Congresswoman Alexandria Ocasio-Cortez (D-NY)

AOC Says She Won’t Be President, Not Now, Not Ever

Radical Democratic Rep. Alexandria Ocasio-Cortez said in a recent interview that she won’t be president - not now, not ever.

Radical Democratic Rep. Alexandria Ocasio-Cortez said in a recent interview that she won’t be president – not now, not ever.

And it’s not because the self-proclaimed democratic socialist has loony, Marxist ideas about running the economy and the government.

Nor is it because the New York Democrat is deeply narcissistic to believe all of her critics secretly want to date her, or that she’s hypocritical enough to vacation in Florida while claiming Republican Gov. Ron DeSantis wants to kill people by relaxing pandemic regulations.

And it’s not because she’s routinely dishonest, simply concocting narratives about weeping at facilities holding illegal immigrant children, her grandmother’s destroyed home in Puerto Rico, being handcuffed at a pro-abortion rally, or wanting “to deck” a heckler who called her “my favorite big booty Latina” when video showed she went along with the gag.

Rather, it’s because she’s a woman.

AOC made the claim in an interview with GQ that was published Wednesday.

Curiously, the misogyny that holds her down – except from the pages of GQ, every major social media platform, and all liberal media outlets –  is not confined just to the GOP’s patriarchs.

AOC told GQ that Democrats, better known as the keepers of the woke, also despise her for her genitalia – even though the party ran a woman for president in 2016 and made a woman the current vice president to the oldest man ever elected to the White House, the first time a female has been this close to the presidency.

“Others may see a person who is admired, but my everyday lived experience here is as a person who is despised,” she told GQ of being in Congress.

“Imagine working a job and your bosses don’t like you and folks on your team are suspicious of you. And then the competing company is trying to kill you.”

“Sometimes little girls will say, ‘Oh, I want you to be president,’ or things like that,” she continued. “It’s very difficult for me to talk about because it provokes a lot of inner conflict in that I never want to tell a little girl what she can’t do. And I don’t want to tell young people what is not possible. I’ve never been in the business of doing that.”

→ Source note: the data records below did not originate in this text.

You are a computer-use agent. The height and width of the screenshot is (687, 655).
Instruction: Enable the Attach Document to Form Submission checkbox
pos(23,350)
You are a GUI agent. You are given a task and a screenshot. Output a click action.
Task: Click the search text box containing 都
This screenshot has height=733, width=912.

“But at the same time,” AOC added, “I hold two contradictory things [in mind] at the same time. One is just the relentless belief that anything is possible. But at the same time, my experience here has given me a front-row seat to how deeply and unconsciously, as well as consciously, so many people in this country hate women. And they hate women of color.”

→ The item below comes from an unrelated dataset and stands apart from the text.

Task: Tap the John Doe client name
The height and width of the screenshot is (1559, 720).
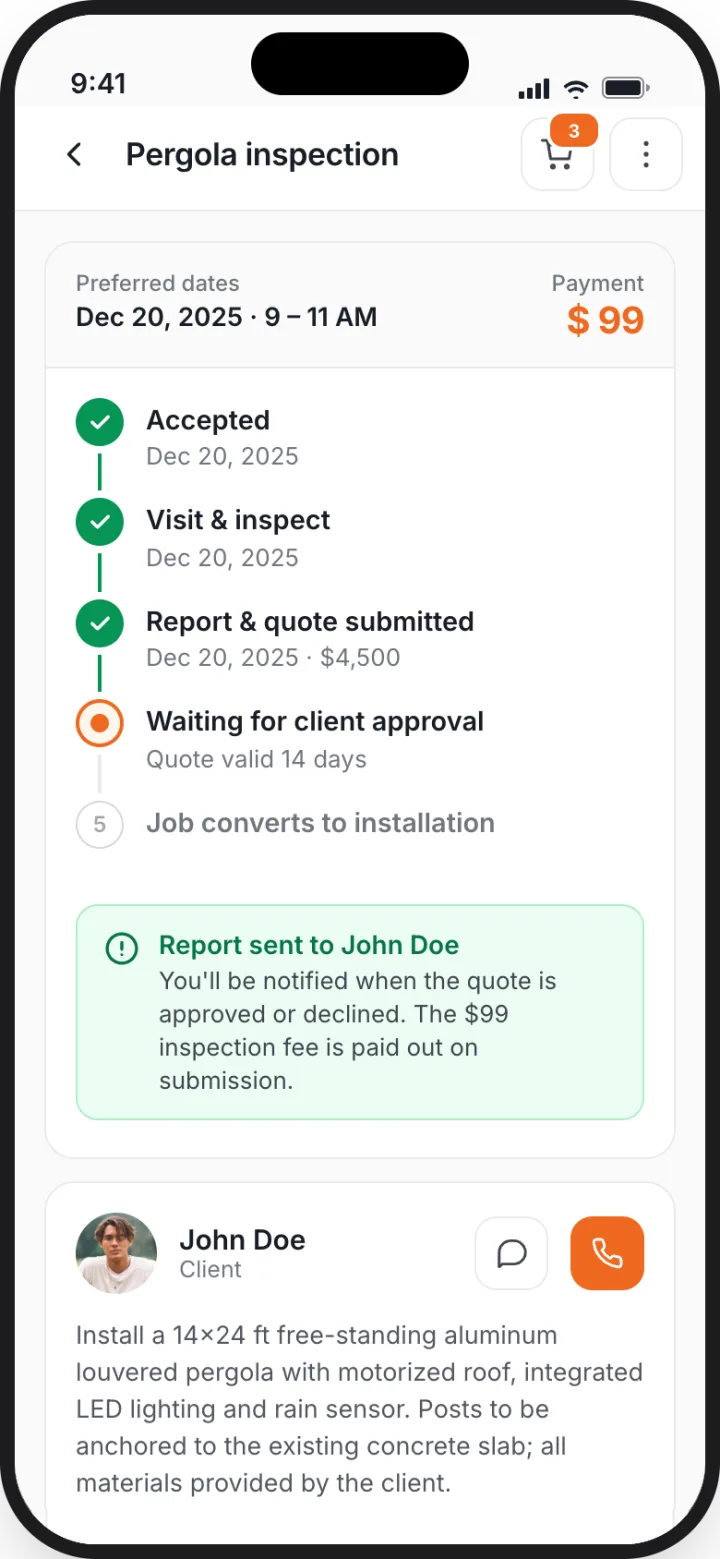Action: pos(242,1240)
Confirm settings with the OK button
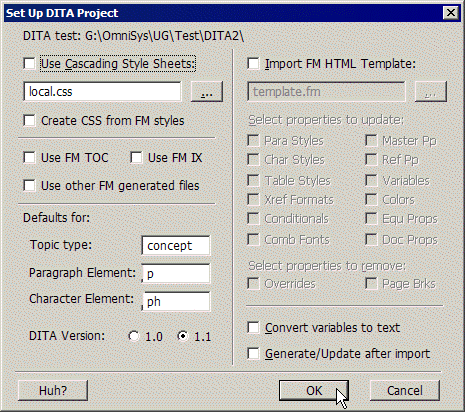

“People ask me questions about the future. And realistically, I can’t even tell you if I’m going to be alive in September,” she added melodramatically.

“And that weighs very heavily on me. And it’s not just the right wing. Misogyny transcends political ideology: left, right, center. This grip of patriarchy affects all of us, not just women; men, as I mentioned before, but also, ideologically, there’s an extraordinary lack of self-awareness in so many places.”

Apparently, those places include the inside of AOC’s noggin.

The views and opinions expressed in this commentary are those of the author and do not necessarily reflect the opinion of The Free Press.